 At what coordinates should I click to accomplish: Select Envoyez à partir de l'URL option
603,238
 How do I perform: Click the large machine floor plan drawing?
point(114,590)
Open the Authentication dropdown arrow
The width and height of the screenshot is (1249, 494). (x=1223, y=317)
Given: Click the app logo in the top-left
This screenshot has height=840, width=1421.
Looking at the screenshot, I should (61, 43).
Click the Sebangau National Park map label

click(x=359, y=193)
- - -
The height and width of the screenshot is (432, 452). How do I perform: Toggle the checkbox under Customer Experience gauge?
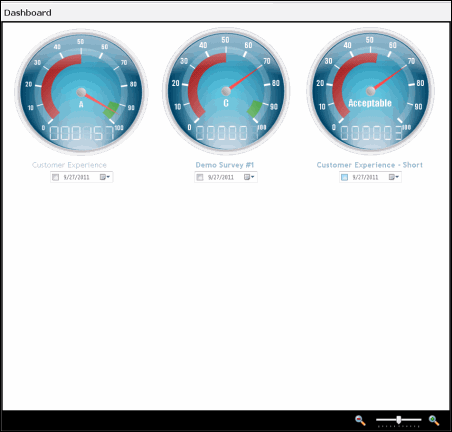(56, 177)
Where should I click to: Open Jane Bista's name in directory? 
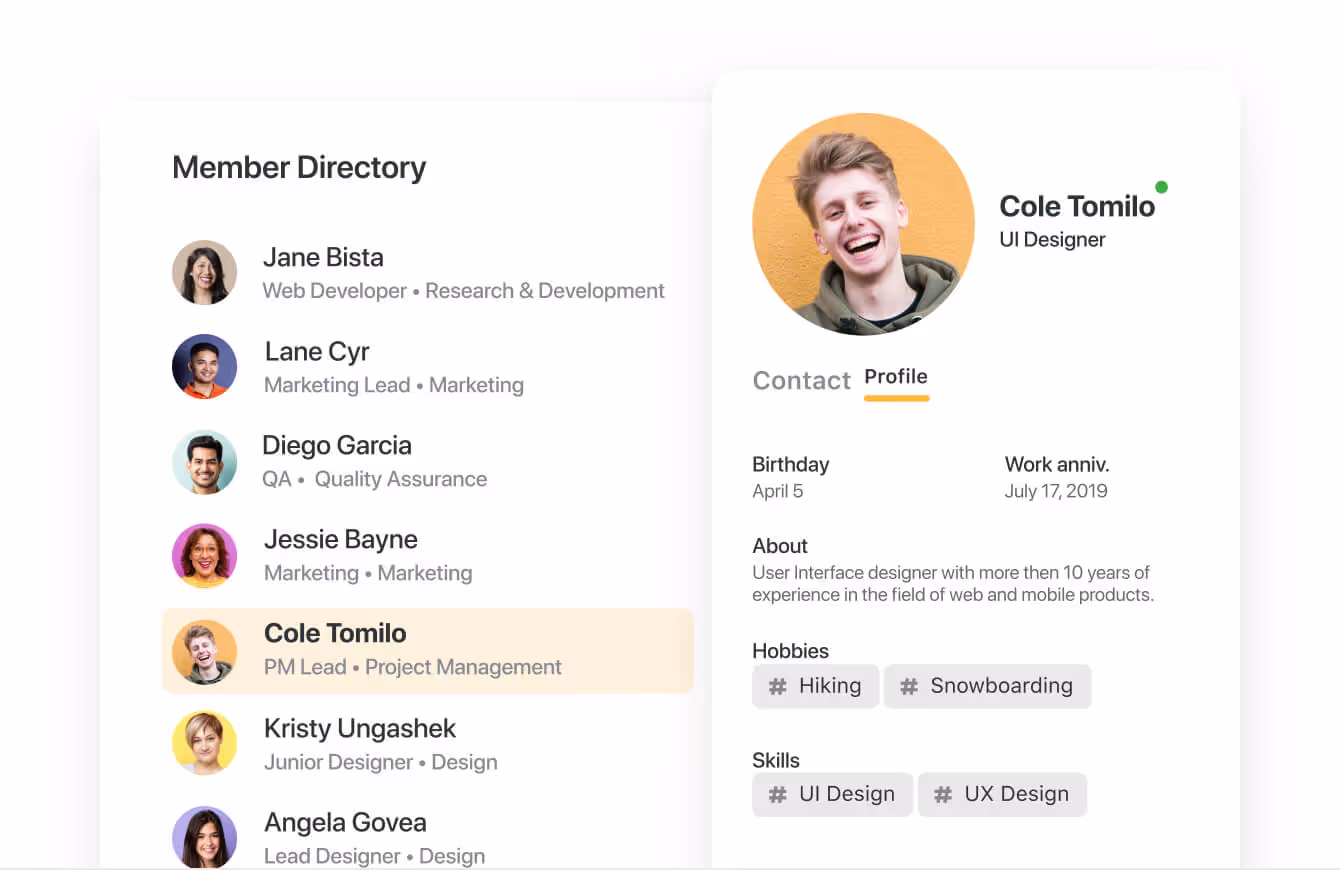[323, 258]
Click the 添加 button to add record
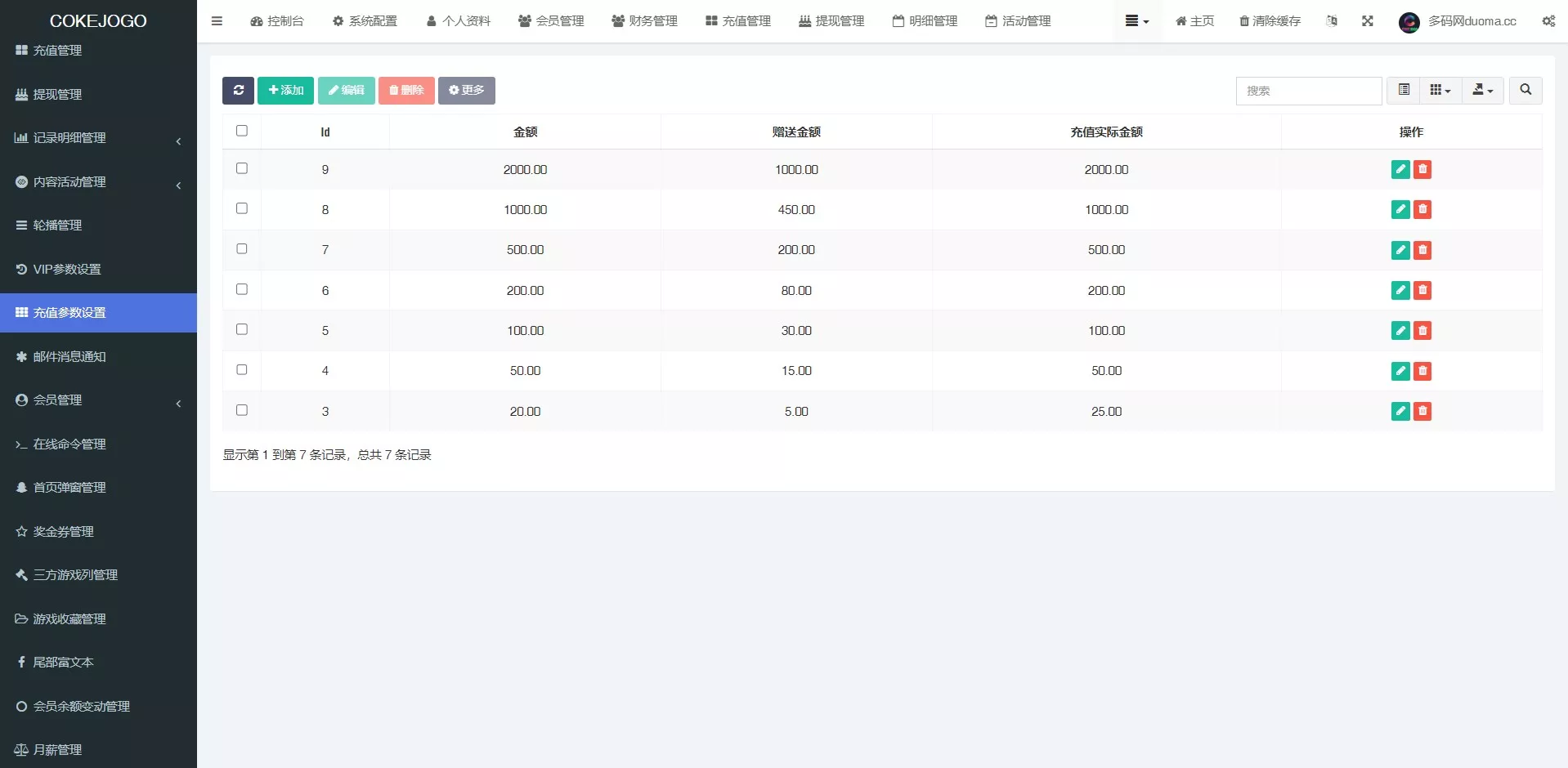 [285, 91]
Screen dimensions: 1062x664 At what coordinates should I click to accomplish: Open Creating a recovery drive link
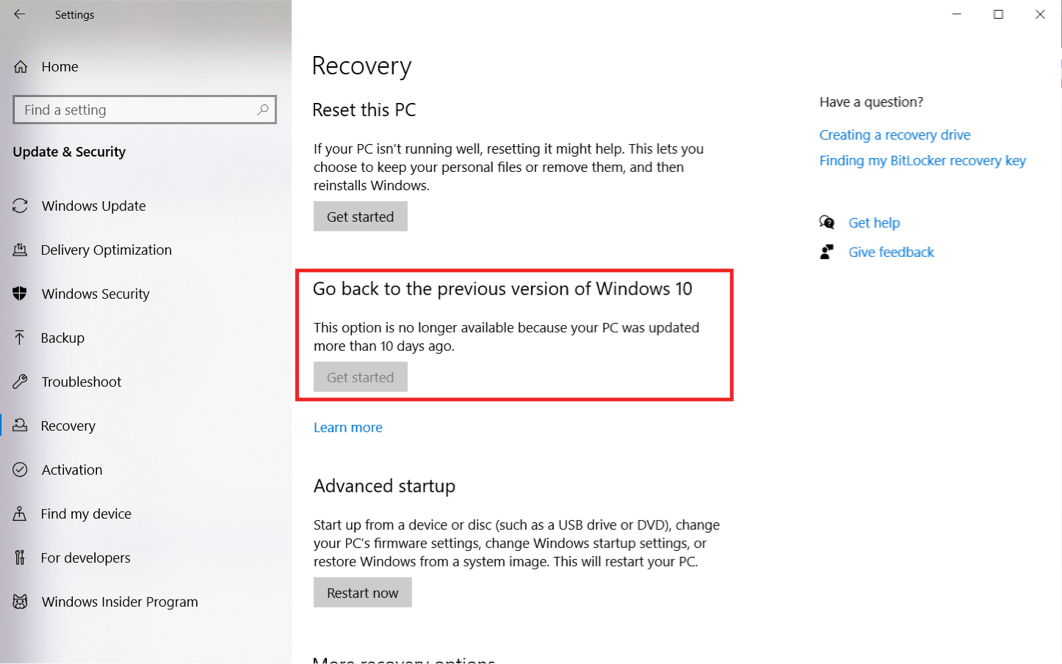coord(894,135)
- - -
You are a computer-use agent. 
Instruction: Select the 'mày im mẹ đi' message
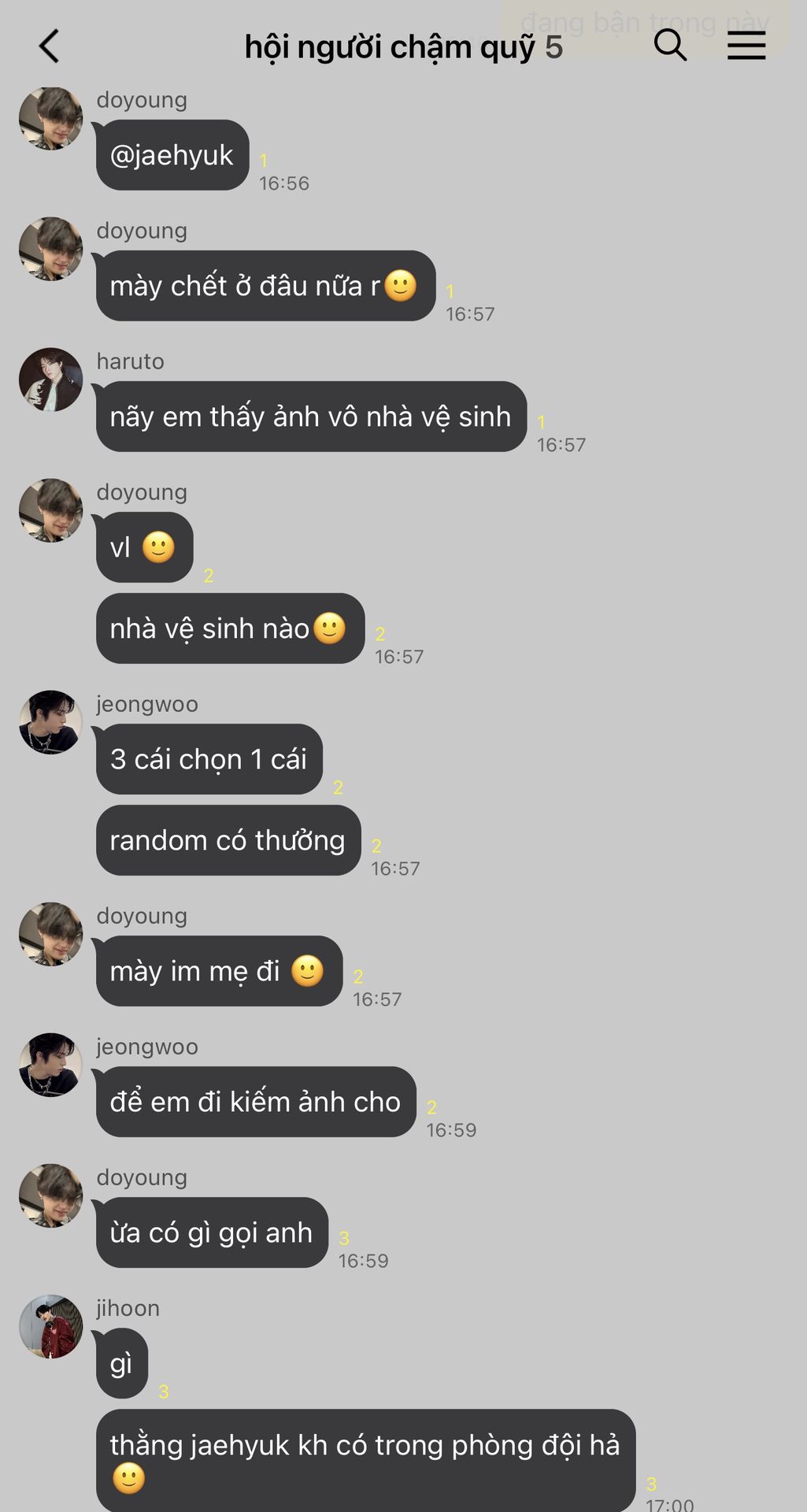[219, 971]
- - -
**Exercise instructions**. List each line of the records above that contains the string "accomplish", copying every such line in full. The match is case-sensitive.

**Solution to this exercise**.
 At what coordinates should I click to accomplish: Select Envoyez à partir de l'URL option
Screen dimensions: 1062x664 At what coordinates should I click to accomplish: Open Creating a recovery drive link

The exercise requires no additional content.